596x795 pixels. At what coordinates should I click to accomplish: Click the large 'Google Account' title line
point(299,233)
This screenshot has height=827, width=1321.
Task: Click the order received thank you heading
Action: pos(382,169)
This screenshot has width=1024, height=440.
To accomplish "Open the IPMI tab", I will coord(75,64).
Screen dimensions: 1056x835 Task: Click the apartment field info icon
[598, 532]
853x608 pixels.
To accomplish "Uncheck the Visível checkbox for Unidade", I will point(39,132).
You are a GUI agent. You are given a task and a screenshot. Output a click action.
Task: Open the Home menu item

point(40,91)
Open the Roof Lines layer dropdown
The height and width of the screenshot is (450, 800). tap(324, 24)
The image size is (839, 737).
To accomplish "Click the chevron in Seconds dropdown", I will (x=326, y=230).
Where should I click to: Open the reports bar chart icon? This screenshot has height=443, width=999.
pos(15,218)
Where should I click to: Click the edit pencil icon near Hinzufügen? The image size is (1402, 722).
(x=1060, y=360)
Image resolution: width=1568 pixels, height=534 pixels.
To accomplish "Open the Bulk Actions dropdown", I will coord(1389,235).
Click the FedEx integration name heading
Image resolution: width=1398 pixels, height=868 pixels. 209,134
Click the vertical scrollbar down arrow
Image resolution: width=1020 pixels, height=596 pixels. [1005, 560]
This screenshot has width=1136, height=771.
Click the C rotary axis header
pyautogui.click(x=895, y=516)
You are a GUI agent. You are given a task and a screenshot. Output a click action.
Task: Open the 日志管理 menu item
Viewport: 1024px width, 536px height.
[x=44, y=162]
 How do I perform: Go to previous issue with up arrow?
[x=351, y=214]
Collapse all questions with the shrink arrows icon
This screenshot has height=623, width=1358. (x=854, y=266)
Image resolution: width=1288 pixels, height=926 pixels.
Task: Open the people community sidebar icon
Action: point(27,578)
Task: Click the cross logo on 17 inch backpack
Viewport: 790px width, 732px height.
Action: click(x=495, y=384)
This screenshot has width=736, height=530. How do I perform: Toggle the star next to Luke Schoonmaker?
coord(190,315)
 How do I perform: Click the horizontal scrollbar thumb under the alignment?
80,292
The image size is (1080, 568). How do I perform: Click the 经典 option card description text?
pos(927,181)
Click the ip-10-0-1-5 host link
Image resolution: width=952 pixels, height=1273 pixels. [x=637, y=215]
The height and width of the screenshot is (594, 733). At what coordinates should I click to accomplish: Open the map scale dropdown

- - -

[WHAT NEEDS TO BE DONE]
The answer should consist of all lines from the records above that hold the word "will".

[SOLUTION]
To accomplish "Open the IPMI tab", I will coord(75,64).
To accomplish "Uncheck the Visível checkbox for Unidade", I will point(39,132).
To accomplish "Click the chevron in Seconds dropdown", I will (x=326, y=230).
To accomplish "Open the Bulk Actions dropdown", I will coord(1389,235).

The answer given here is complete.